In Berlin, Federal Labour Minister Andrea Nahles and Federal Development Minister Gerd Müller opened an international G7 conference to promote decent work worldwide that was attended by representatives of industry, the science and research community, workers’ representatives and non-governmental organisations.
Workers earn 2 euros of the 100 euros the jeans cost
Taking the example of a pair of jeans sold in Berlin for 100 euros, the Federal Development Minister illustrated the injustices in the production and further processes. The seamstresses in Viet Nam or Bangladesh earn only two euros. They earn an hourly wage of 15 cents, which is not even enough for the essentials. That is why regulations are needed on the market, declared Gerd Müller.
Federal Labour Minister Andrea Nahles pointed out that although ILO (International Labour Organization) core labour standards exist, they are not applied in practice in many cases.

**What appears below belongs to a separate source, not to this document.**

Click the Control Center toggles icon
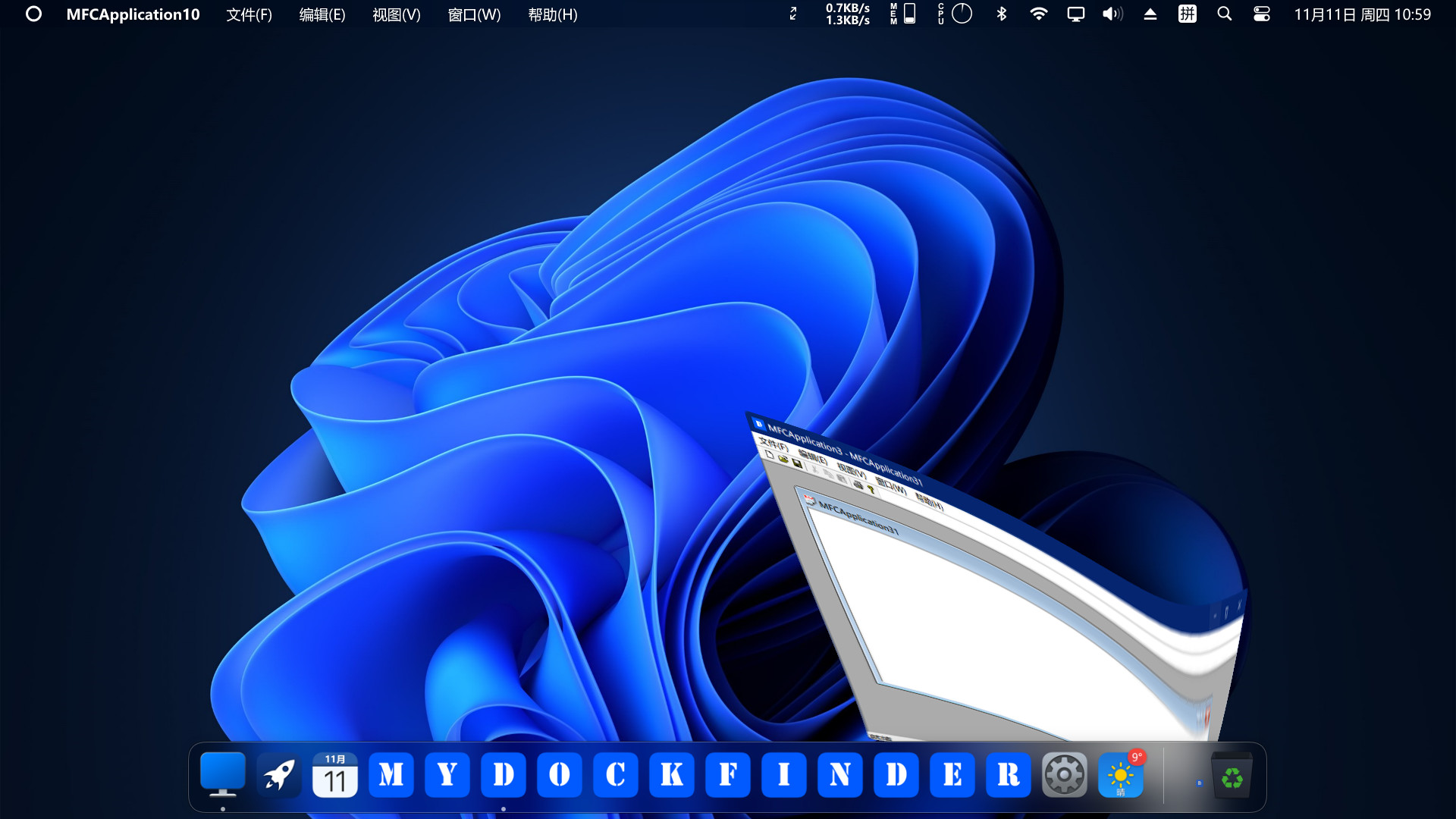1456x819 pixels. click(x=1261, y=14)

Employees must be able to take legal action to enforce their rights
Workers who are exploited in this way do not have enough opportunities to take legal action to enforce their rights, declared Andrea Nahles. This is where measures come in, that Germany would like to develop more around the world in the course of the G7 process. These include minimum environmental and social standards for all products, oil, coffee and textiles alike. The aim is to agree on a charter for sustainable business.

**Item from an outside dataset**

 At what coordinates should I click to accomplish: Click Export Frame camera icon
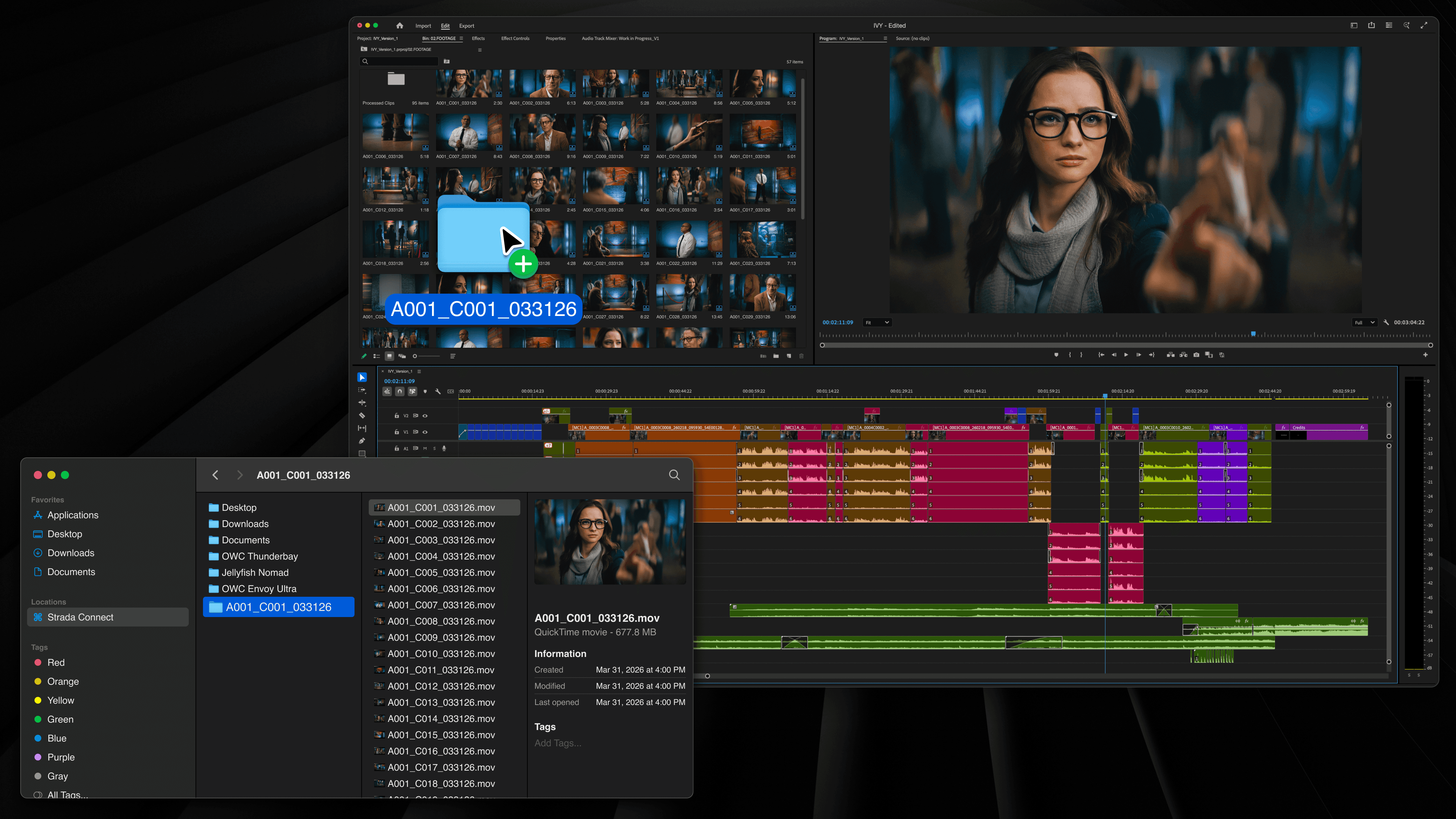point(1196,355)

For workers in poor countries complaints and mediation mechanisms should be put in place, or consolidated. A global fund (Vision Zero Fund) is to be launched to ensure enhanced compliance with safety standards. In the G7 states, businesses and organisations are to donate funds in order to set up accident insurance schemes and train fire prevention inspectors.
68 million children around the world work
"Every 15 seconds somebody dies as a result of an accident at work or an occupational disease. 68 million children around the world are forced to work. We must take action here," said Andrea Nahles. Small and medium-sized businesses in rich countries in particular need help to put their supply chains on a sustainable footing. Consumers in rich countries have the purchasing power to determine which products make it to market.
The German government has recently launched a website on quality seals. Consumers can use it to discover whether or not a product complies with environmental and social standards.
The measures proposed by the Federal Development Ministry and the Federal Labour Ministry are laid out in a vision paper.
Education rather than child labour
"Transparency is the key to fair supply chains," confirmed Nobel Peace Prize Laureate, Kailash Satyarthi. The complexity of large companies results in the various production processes, including the use of dubious sub-contractors, being intentionally veiled. There must be no place for child labour in supply chains, he demanded.
Education is vitally important in the war on child labour. "If children and young people have a good education, they specifically seek better opportunities and no longer see their future and the future of their families in factories," said Kailash Satyarthi.
Decent work worldwide
To wind up the conference on 11 March, World Bank Group President Jim Yong Kim, ILO Secretary-General Guy Ryder and OECD Secretary-General Angel Gurría called for enhanced cooperation. Germany, they said, is a trailblazer in terms of labour and social standards. It could do much to push ahead in the interests of the poorest of the poor in the world through the G7 Presidency.
People in poor countries urgently need work with sound labour and social standards and a living wage, said Jim Yong Kim. Reforms to improve working conditions in Bangladesh are one example, declared Guy Ryder. Examples of this sort must become more visible to send a powerful signal to other countries. This conference could be a strong message, said Angel Gurría.
"We accept the mandate emerging from this conference, and we will specify our objectives in more detail," said Andrea Nahles. In particular the basic idea of the "Vision Zero Fund" has been well accepted. At the G7 negotiations in June, Germany will ensure that the proposals are well placed. It is hoped that they can be implemented towards the end of the year.
"This world is one world – and our responsibility," declared Gerd Müller. Industrialised countries must live up to the responsibility they bear for the people of Africa and Asia. In view of the global division of labour there must be a global set of ethics for decent work, including a human rights council for sustainability and a world vision agreement with binding objectives and agreements regarding sustainable business and work.